* **Work request**
Only the lines from the one containing "Screen dimensions: 352x226" to the end of the records belong in the answer; repeat them exactly and drop the pictures.

[Screenshot grounding data]
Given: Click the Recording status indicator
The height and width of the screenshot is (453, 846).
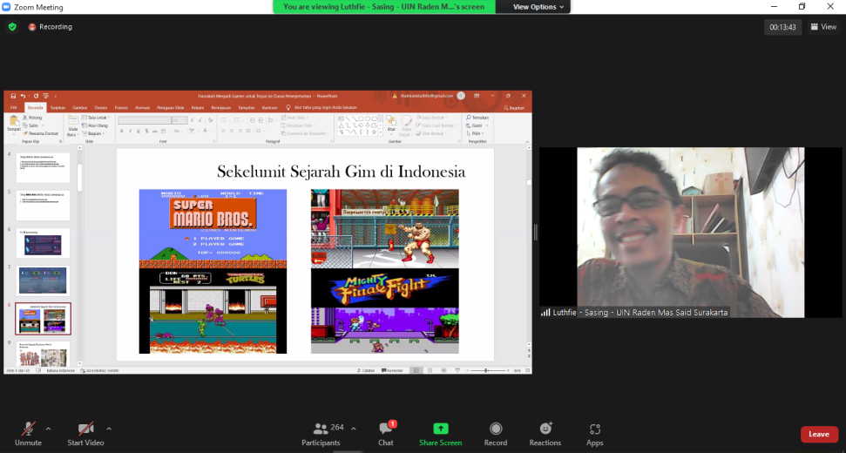Looking at the screenshot, I should pos(51,26).
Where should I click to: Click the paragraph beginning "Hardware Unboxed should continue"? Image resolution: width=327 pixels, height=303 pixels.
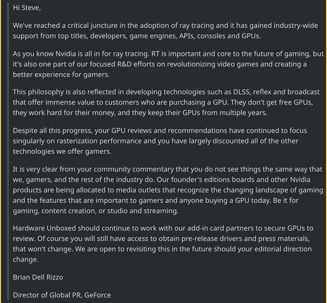pyautogui.click(x=163, y=244)
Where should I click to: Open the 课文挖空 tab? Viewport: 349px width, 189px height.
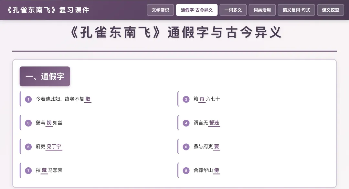coord(331,10)
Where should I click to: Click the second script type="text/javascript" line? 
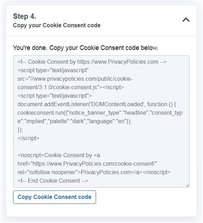pos(54,96)
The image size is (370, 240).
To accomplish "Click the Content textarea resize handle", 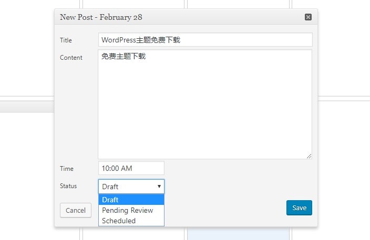I will (x=309, y=156).
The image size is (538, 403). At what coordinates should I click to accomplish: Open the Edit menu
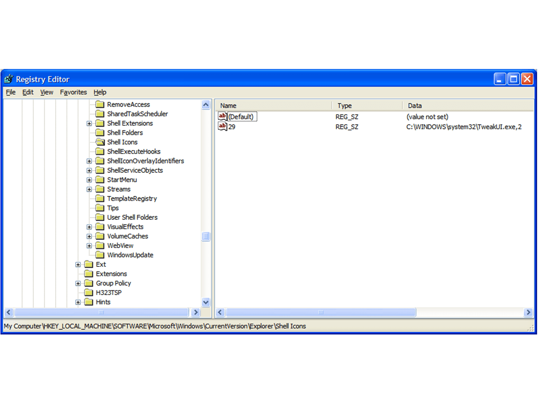tap(27, 92)
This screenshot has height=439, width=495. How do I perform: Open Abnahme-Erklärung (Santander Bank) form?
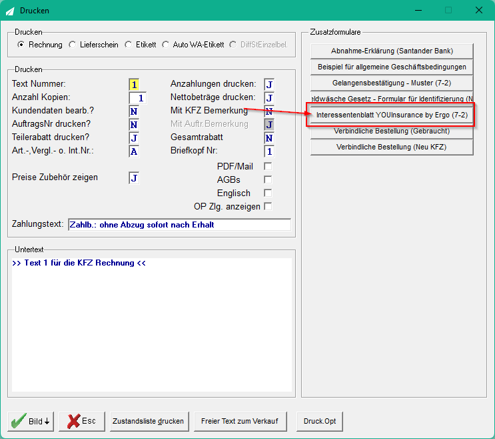point(392,51)
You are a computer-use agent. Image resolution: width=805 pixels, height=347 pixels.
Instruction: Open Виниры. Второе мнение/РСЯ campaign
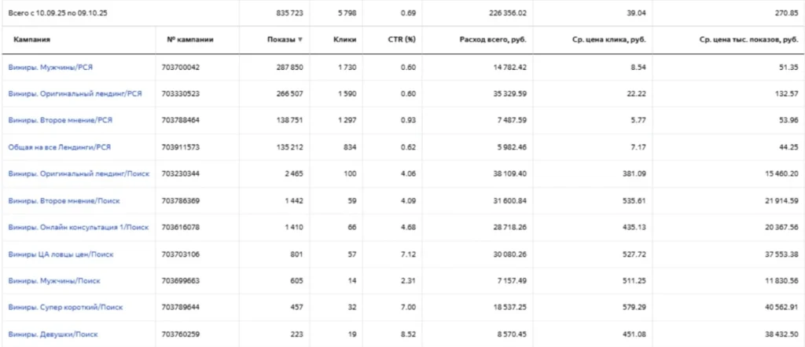[x=60, y=120]
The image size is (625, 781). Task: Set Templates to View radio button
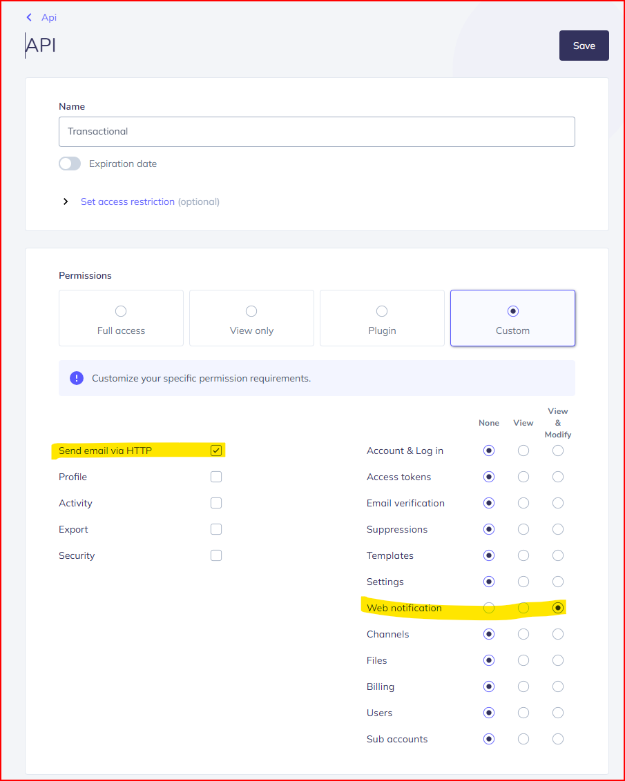[x=523, y=555]
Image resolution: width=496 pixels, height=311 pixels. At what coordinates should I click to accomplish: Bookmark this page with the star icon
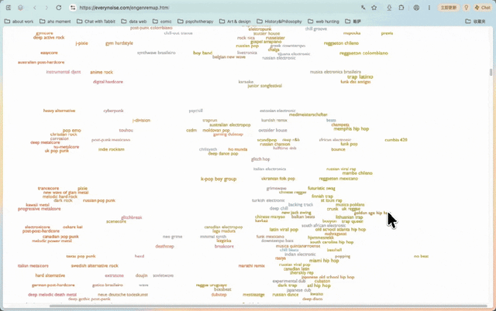tap(374, 8)
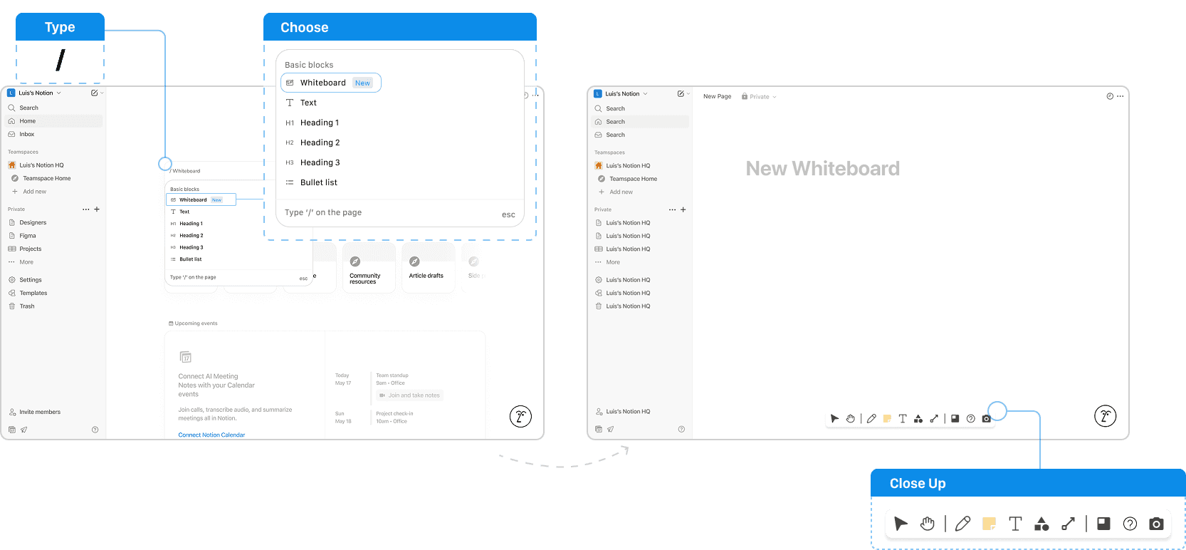Add a page with the plus next to Private
This screenshot has height=550, width=1186.
[97, 209]
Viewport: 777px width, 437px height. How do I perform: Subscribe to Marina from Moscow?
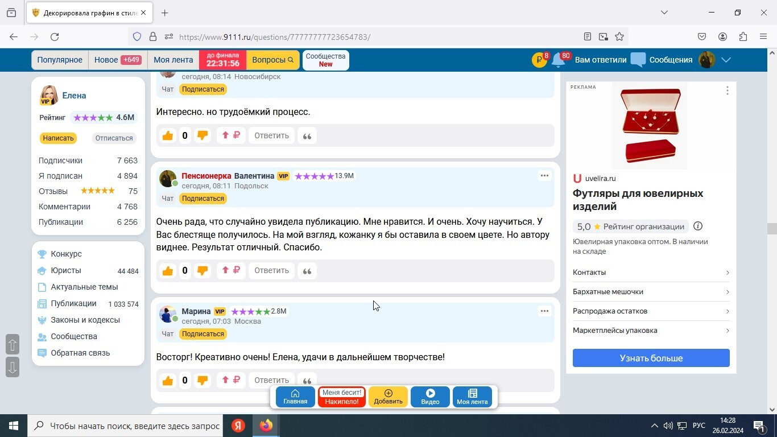pos(202,334)
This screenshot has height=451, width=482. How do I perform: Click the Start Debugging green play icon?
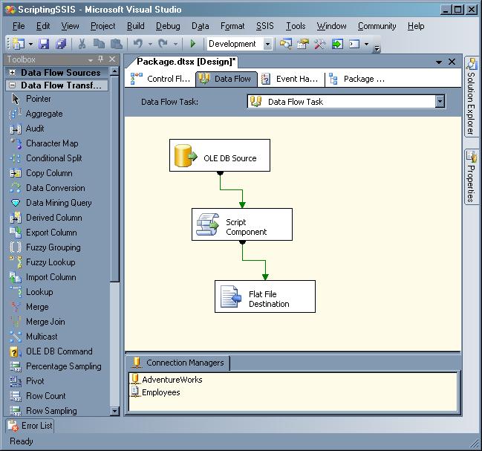pyautogui.click(x=193, y=45)
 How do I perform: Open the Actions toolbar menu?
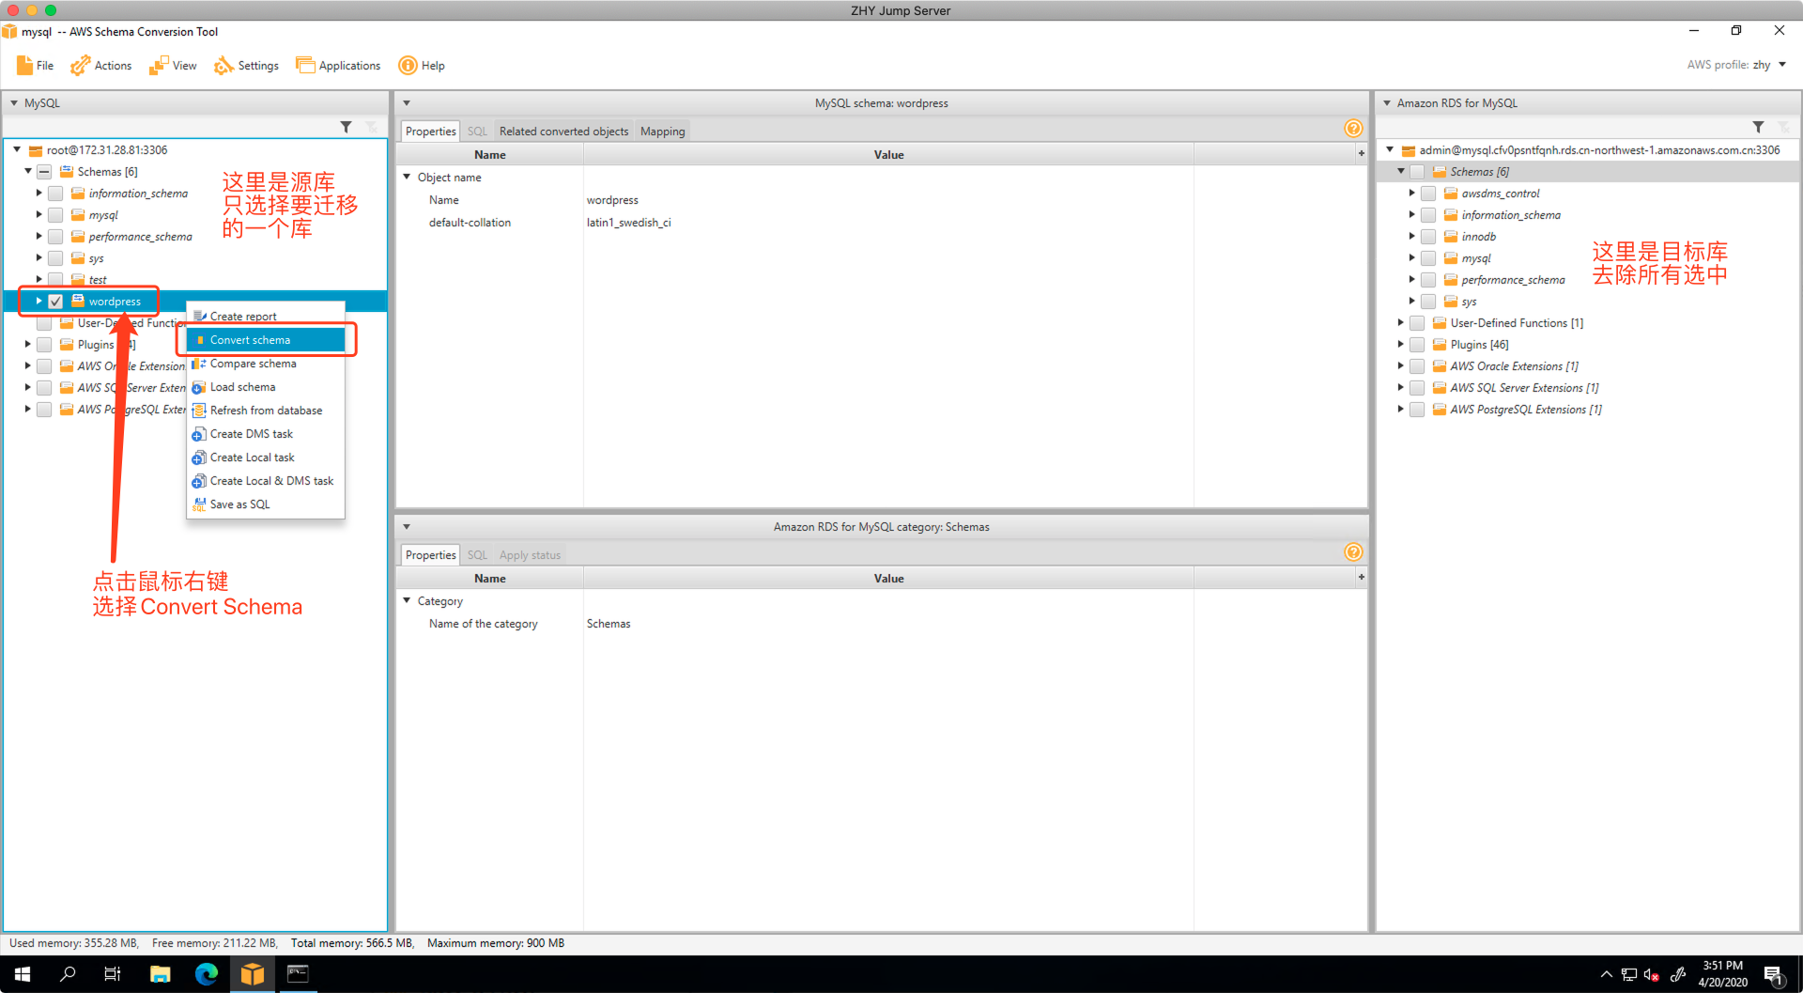point(101,66)
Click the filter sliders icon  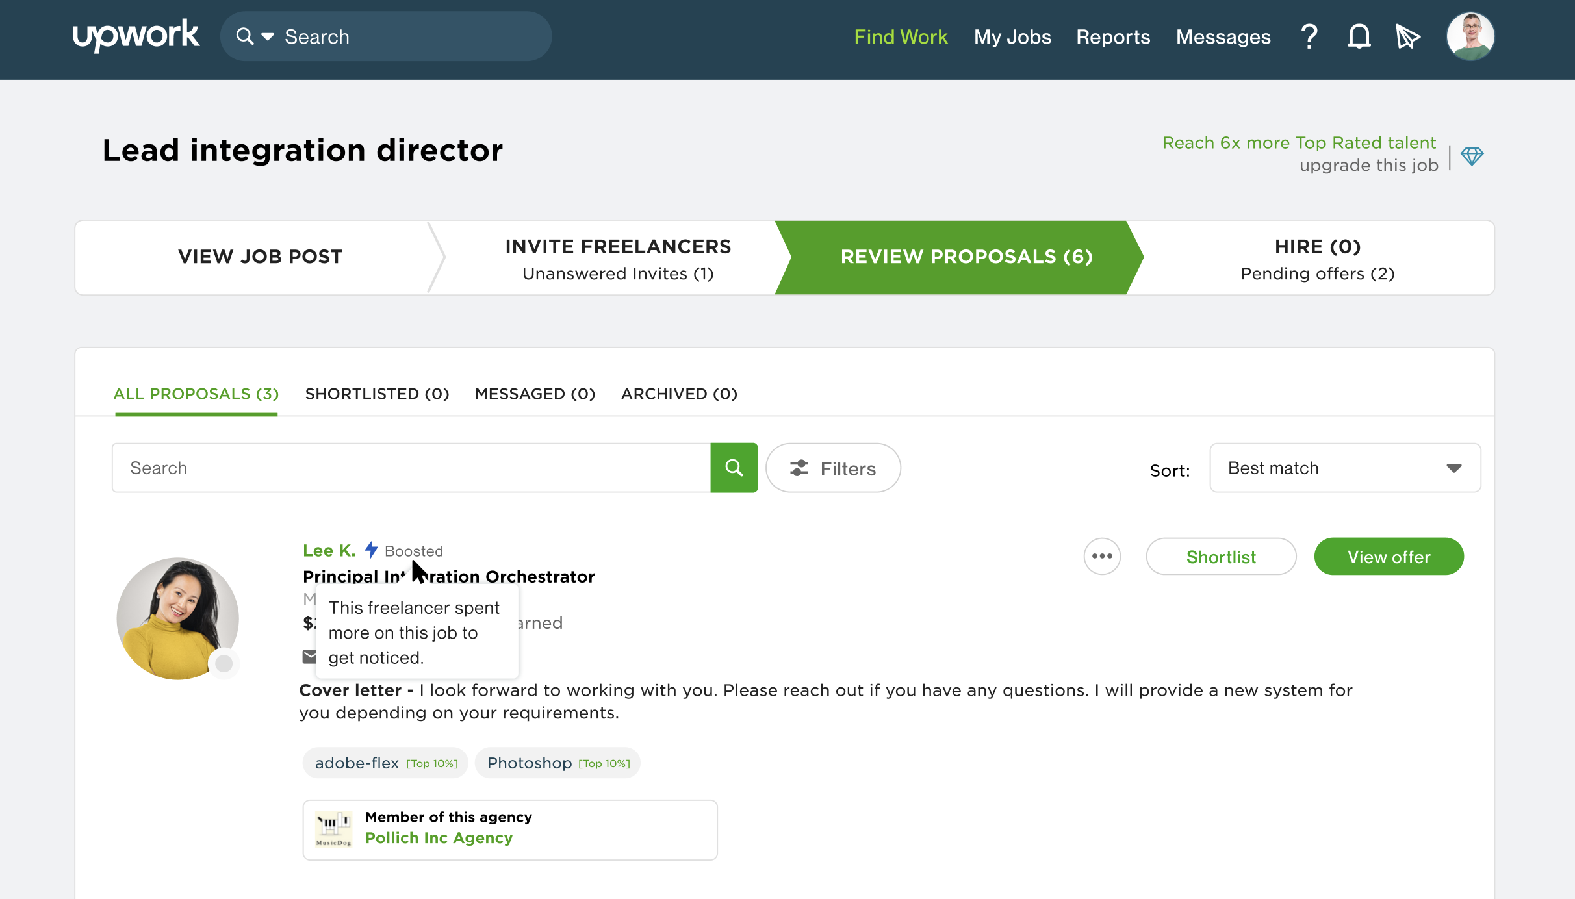click(799, 468)
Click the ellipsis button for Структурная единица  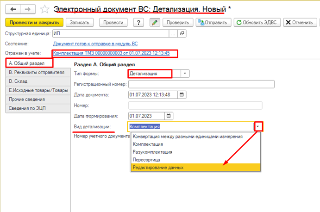tap(173, 33)
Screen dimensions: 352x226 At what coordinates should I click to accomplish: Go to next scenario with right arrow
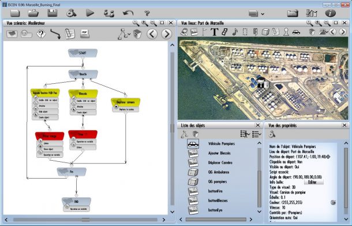[166, 34]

* **Exercise result**
Screen dimensions: 352x226 At what coordinates should I click to accomplish: Go to next scenario with right arrow
[166, 34]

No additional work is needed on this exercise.